GIVEN EXERCISE A:
Copy out the dataset rows from the line containing "Click the number 2 circle icon beside Size" down through the end of the rows, keeping each line exactly as it stands and omitting the pictures.

Can warm water rise back up from the deep ocean?
After having reached a heat record in 1998 following an El Nino* event, surface temperatures have decreased in the Pacific Ocean contrasting with the evolution recorded in the rest of the world. An unexpected observation, since no model had predicted such a phenomenon. Was it a pause in global warming? Several leads were investigated, such as solar activity variations or the effects of atmospheric aerosol particles, but these theories can only partially explain the observations. Research has revealed that is the result of ocean circulation, specifically of the combined consequences of the La Nina* event and of unusually strong equatorial trade winds in the eastern Pacific. These two factors pushed enormous quantities of warm water westwards, where it would sink below the thermocline and into the depths, causing the cooling of the atmosphere above, and reduce global temperature averages. A huge warm water mass would have thus sunk into the depths of the ocean for more than a decade. It could however have re-emerged in the Gulf of Alaska, which would account for a local temperature increase in 2014.
No temperature measurement nor satellite image can track the movement of water masses at such depths over such a long period, however, understanding the phenomenon of ocean circulation could help to establish a link between the two observations. This hypothesis is based on currents’ ability to transport water masses over long distances such as the Kuroshio current** (nicknamed the Gulf Stream of the Pacific) and the so-called Kelvin waves ***. But they do not alone justify the importance of temperature increase in northern Pacific, which is announced as the possible end of the “pause” in warming.

(Dataset rows)

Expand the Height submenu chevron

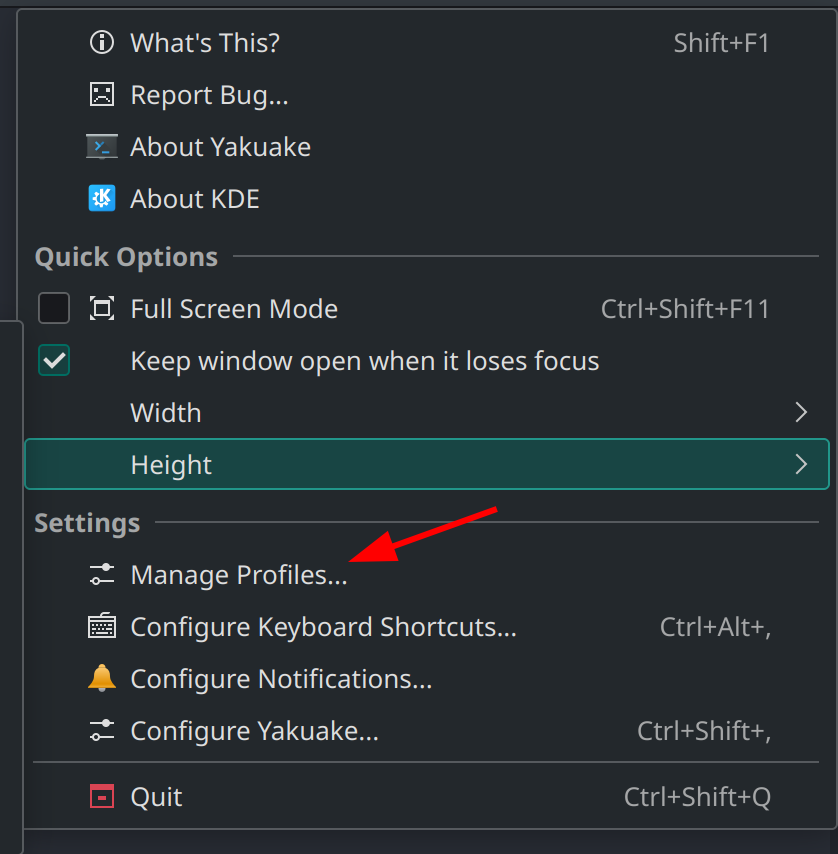800,465
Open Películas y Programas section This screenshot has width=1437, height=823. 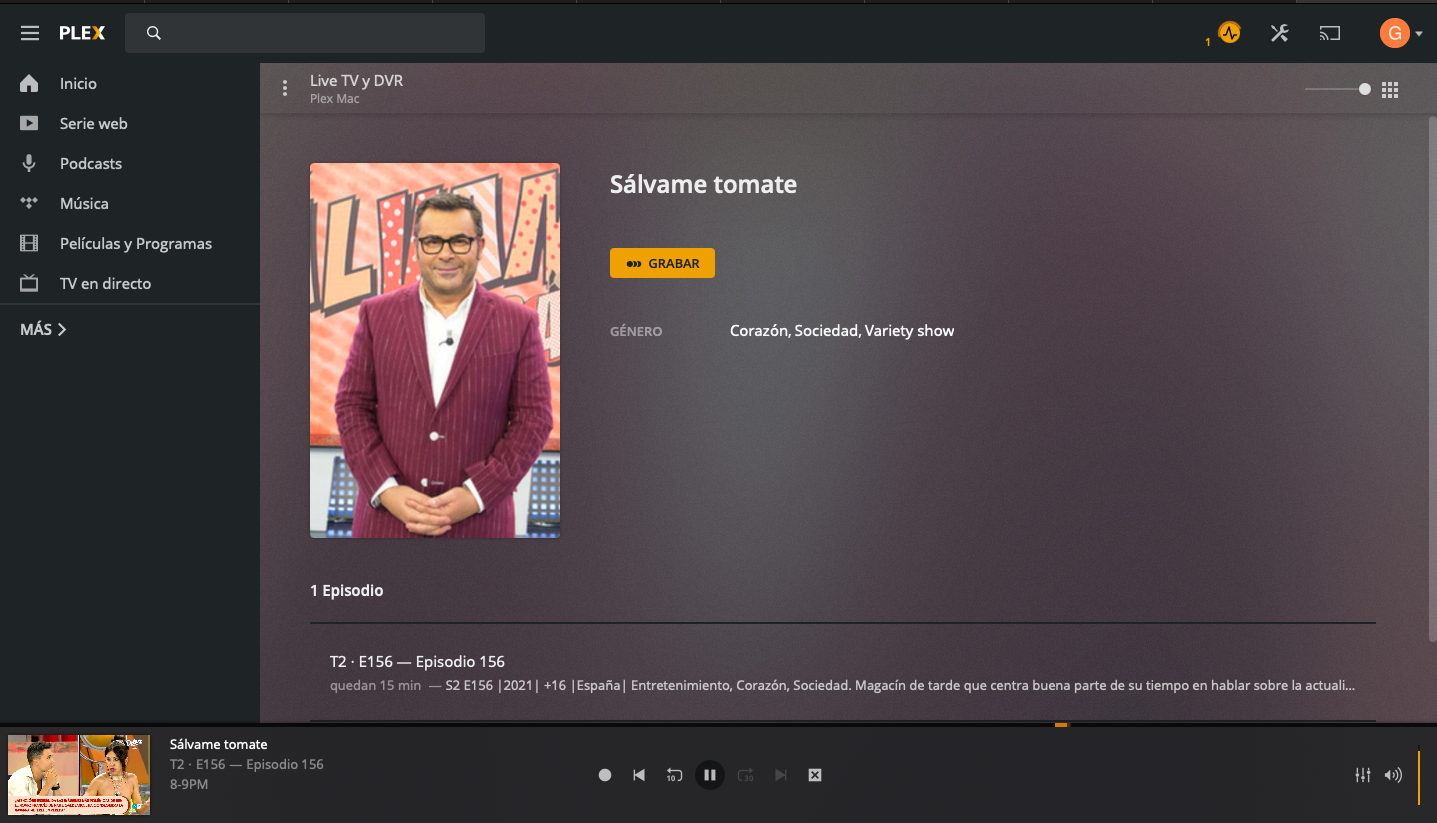tap(135, 244)
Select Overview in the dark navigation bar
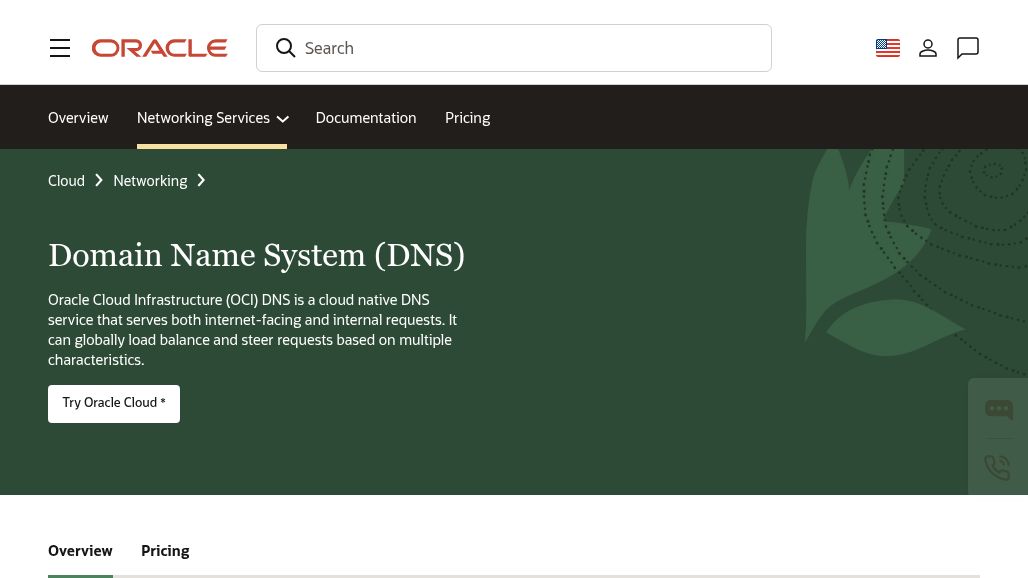Screen dimensions: 1028x578 click(x=78, y=118)
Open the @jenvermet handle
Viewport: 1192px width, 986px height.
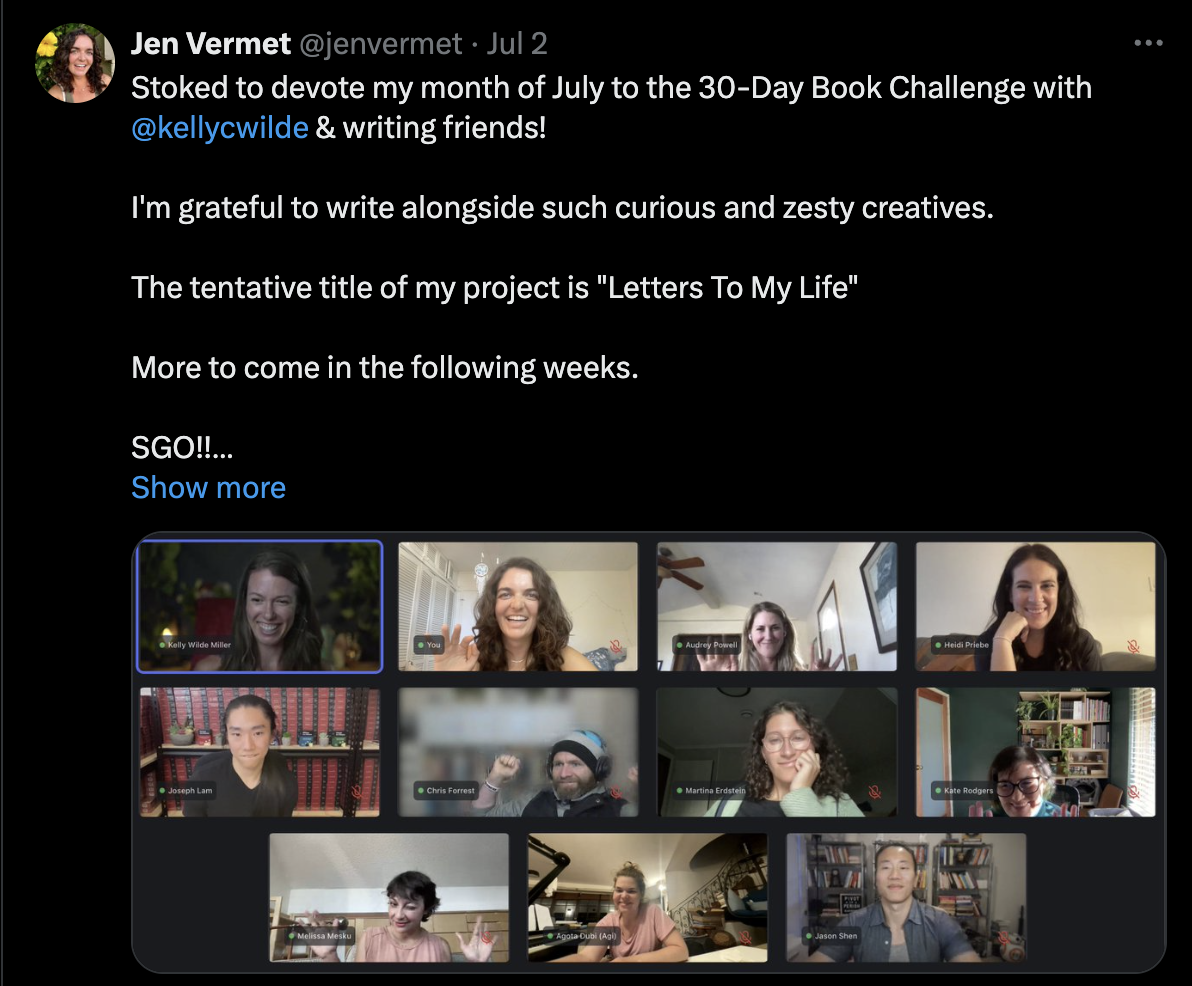(x=381, y=44)
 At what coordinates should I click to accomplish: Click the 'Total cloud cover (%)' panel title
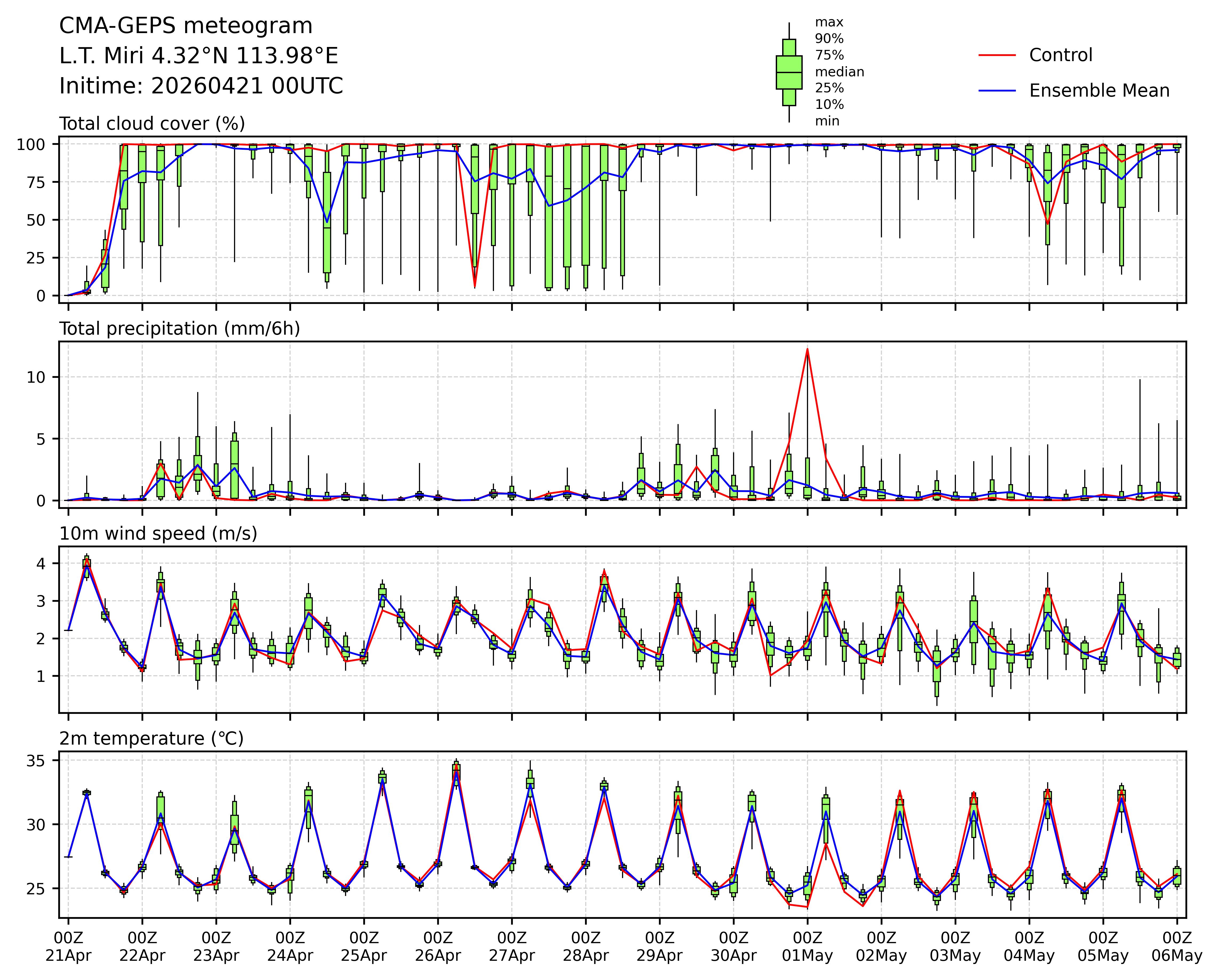click(x=152, y=123)
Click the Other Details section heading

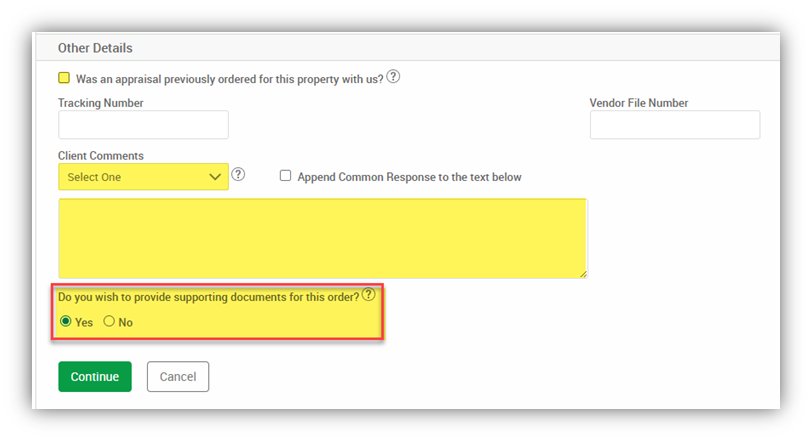point(95,48)
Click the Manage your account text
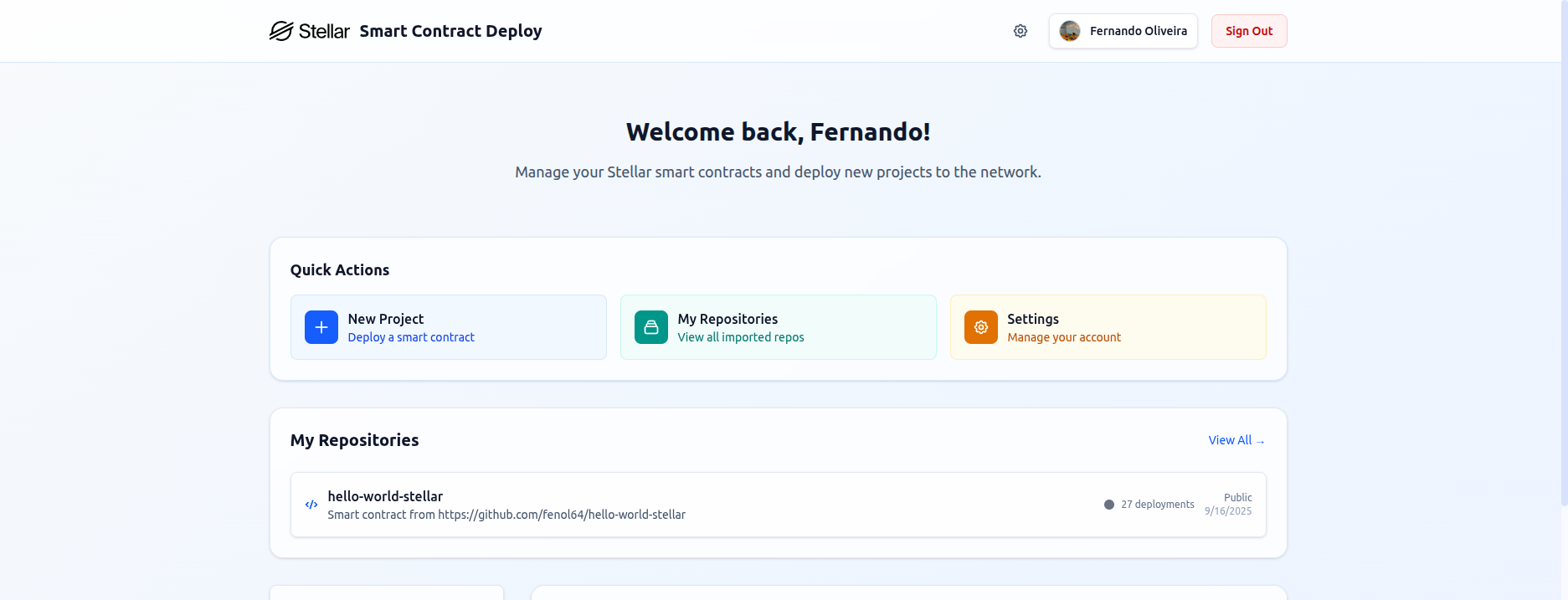This screenshot has height=600, width=1568. 1063,337
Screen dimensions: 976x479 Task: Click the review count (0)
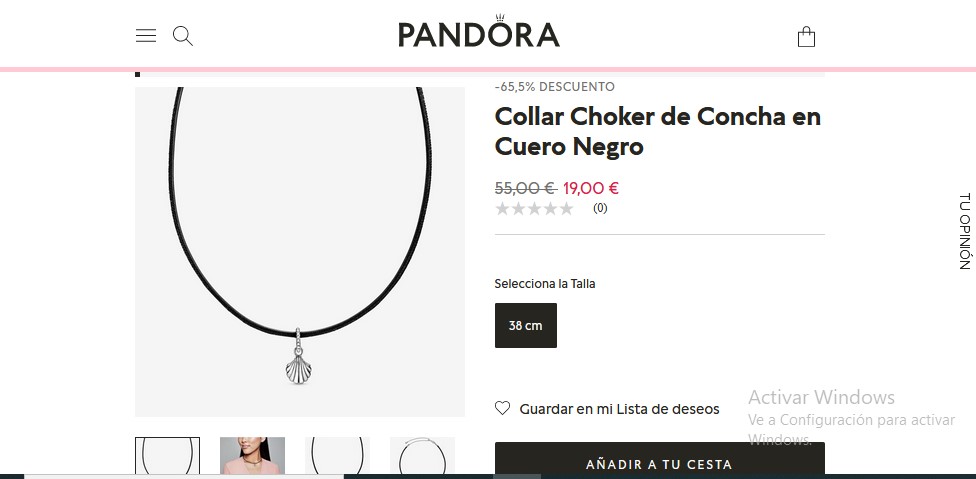pyautogui.click(x=600, y=208)
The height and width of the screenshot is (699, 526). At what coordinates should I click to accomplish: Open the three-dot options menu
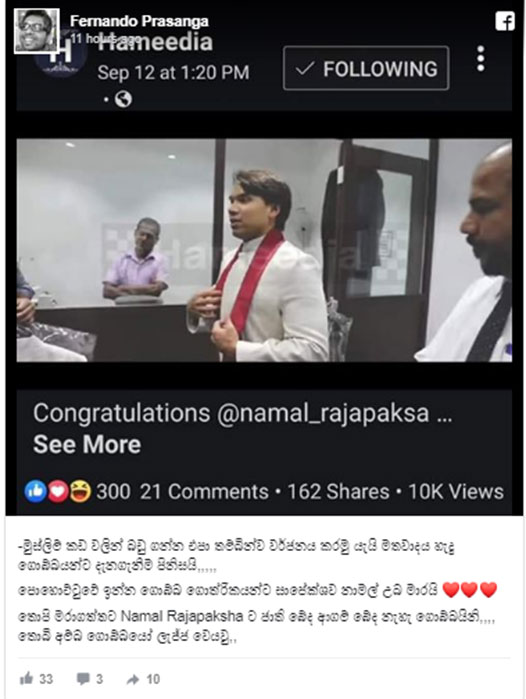click(x=481, y=58)
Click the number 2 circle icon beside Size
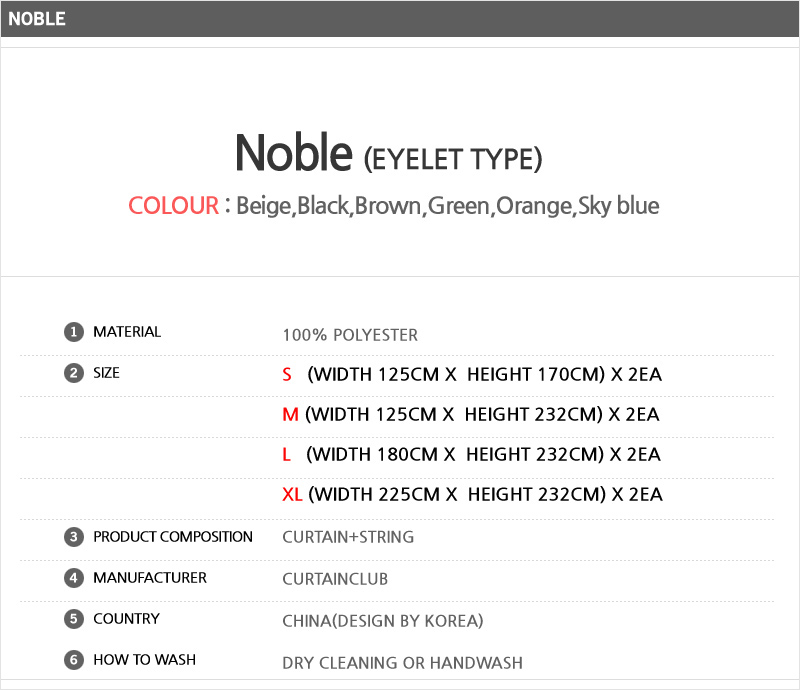 (x=73, y=374)
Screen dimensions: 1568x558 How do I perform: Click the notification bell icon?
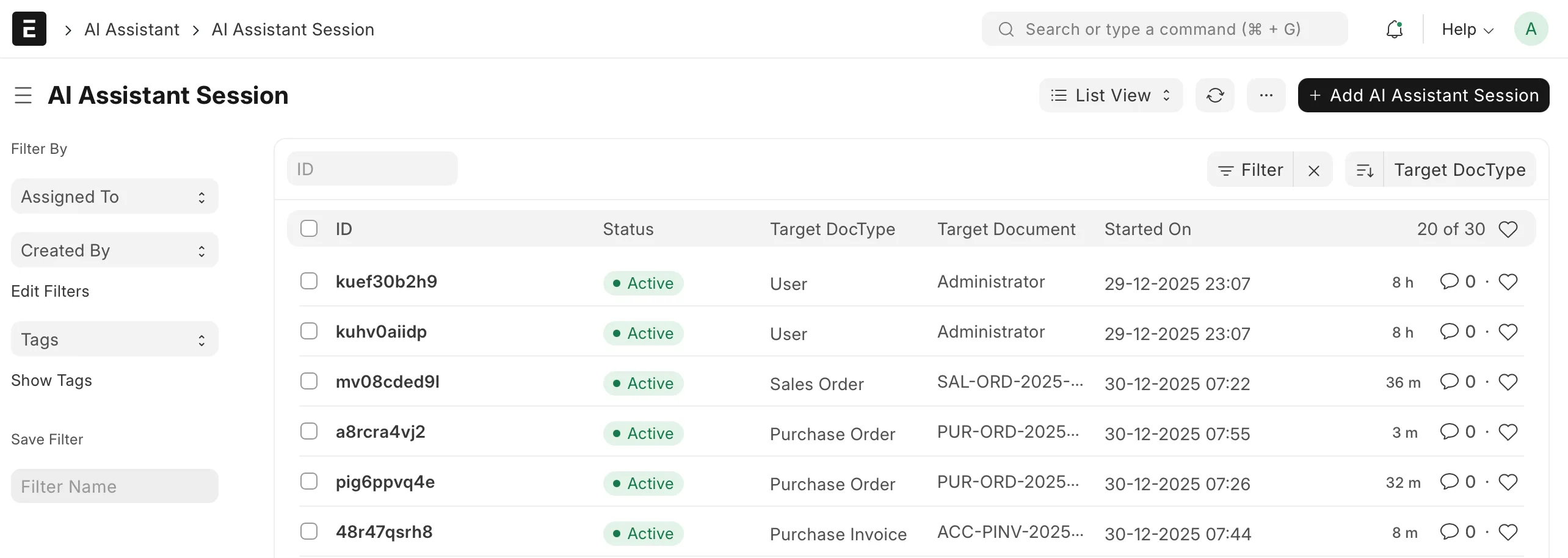tap(1394, 29)
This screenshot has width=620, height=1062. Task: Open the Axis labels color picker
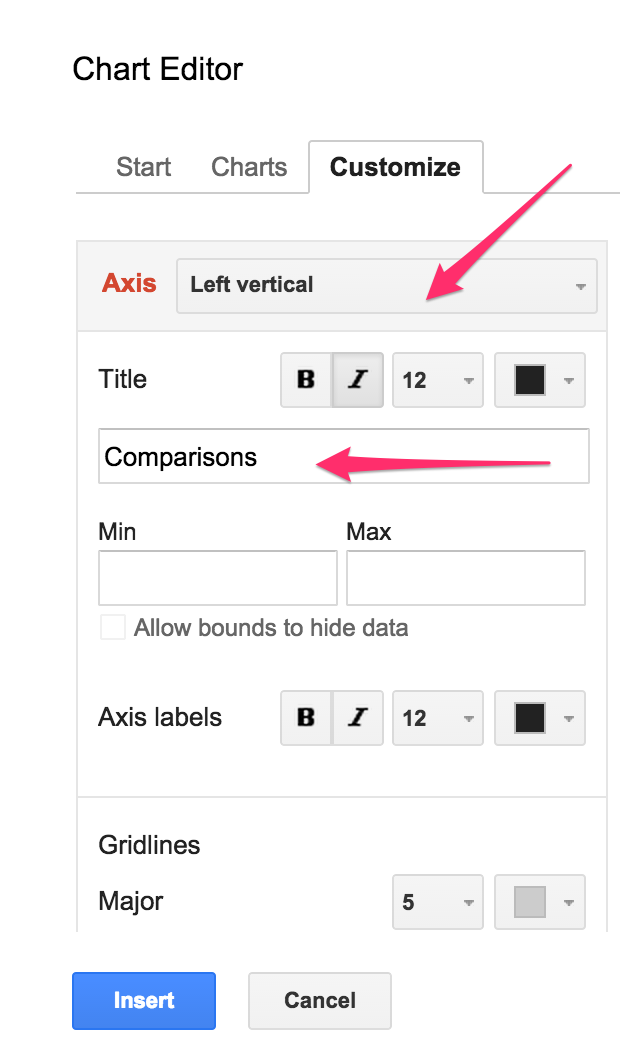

GIVEN EXERCISE B:
List every term in the ocean warming passage that is followed by one or more asterisks.

REPLY A:
Click the number 2 circle icon beside Size
 (x=73, y=374)
Screen dimensions: 1568x558 How do I perform: Click the notification bell icon?
tap(1394, 29)
This screenshot has width=620, height=1062. Task: Open the Axis labels color picker

REPLY B:
El Nino
La Nina
Kuroshio current
Kelvin waves